What is sum-of-the-parts?
Sum-of-the-parts (SOTP) values a company by breaking it into its distinct business segments, valuing each one on the basis that best fits it, and then adding the pieces together. It is the natural method for conglomerates and diversified businesses, where a single blended multiple would obscure how differently the segments are actually worth.
The premise is that a software division, a hardware division, and a real-estate holding do not deserve the same multiple. Valuing them separately — each against its own comparable set — produces a more honest answer than treating the whole as one undifferentiated entity.
SOTP is also the lens for a breakup analysis: if the parts are collectively worth more than the company's current trading value, there may be a conglomerate discount to unlock by spinning off or selling divisions.
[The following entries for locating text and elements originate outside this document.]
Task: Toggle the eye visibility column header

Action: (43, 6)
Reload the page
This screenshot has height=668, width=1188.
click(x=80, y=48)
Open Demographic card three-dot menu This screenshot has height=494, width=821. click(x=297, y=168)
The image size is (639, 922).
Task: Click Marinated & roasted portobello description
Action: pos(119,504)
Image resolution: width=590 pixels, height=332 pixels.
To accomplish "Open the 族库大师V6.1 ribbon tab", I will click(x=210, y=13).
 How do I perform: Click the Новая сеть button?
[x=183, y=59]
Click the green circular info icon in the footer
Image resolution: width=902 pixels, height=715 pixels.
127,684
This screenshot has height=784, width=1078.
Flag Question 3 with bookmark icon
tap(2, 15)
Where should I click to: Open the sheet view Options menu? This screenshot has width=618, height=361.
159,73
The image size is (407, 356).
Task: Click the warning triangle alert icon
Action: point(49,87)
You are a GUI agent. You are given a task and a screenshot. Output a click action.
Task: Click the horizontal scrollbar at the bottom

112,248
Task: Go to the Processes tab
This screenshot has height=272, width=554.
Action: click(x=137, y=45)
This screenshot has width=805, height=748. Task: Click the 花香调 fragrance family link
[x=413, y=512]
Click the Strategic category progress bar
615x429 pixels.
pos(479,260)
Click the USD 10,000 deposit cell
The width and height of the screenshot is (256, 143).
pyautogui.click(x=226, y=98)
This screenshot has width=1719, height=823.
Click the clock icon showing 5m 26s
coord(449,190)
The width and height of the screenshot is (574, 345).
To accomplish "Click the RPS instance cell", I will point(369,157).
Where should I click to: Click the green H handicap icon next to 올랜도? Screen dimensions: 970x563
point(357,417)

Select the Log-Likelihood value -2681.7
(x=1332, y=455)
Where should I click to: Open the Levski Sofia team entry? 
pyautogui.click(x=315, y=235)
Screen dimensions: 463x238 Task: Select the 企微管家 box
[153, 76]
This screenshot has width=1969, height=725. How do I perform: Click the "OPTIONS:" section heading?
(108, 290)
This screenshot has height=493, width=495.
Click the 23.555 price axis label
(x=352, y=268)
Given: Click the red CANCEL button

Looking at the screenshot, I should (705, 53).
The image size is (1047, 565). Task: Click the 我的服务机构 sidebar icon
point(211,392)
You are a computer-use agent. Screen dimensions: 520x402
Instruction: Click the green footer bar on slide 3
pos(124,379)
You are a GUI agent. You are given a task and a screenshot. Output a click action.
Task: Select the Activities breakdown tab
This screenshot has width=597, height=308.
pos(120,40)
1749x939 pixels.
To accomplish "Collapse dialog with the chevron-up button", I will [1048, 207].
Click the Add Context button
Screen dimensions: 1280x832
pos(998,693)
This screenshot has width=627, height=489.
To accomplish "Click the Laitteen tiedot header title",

How a sum-of-the-parts is built
The method is disciplined segment-by-segment, then reassembled.
- Split the company into segments that can be valued independently — usually following the reporting segments, sometimes finer.
- Value each segment on its own basis. Apply the multiple of that segment's peer group to its metric, or run a standalone DCF, whichever fits the business.
- Sum the segment enterprise values to get a total operating enterprise value.
- Add non-operating assets — stakes in other companies, excess real estate, investments — valued separately.
- Subtract corporate costs and net debt. Unallocated head-office overhead is a drag that must be capitalized and netted, then bridge to equity value.
Where sum-of-the-parts goes wrong
The most common error is ignoring the cost of the corporate center. A SOTP that adds up divisions but forgets unallocated overhead, shared services, and stranded costs will overstate value — those costs are real and do not vanish when you draw segment boundaries.
The second is assuming the parts can actually be separated cleanly. Tax leakage on a spin-off, lost synergies between divisions, dis-synergies, and shared infrastructure all reduce the realizable breakup value below the arithmetic sum. SOTP shows the theoretical ceiling; execution friction sets the real floor.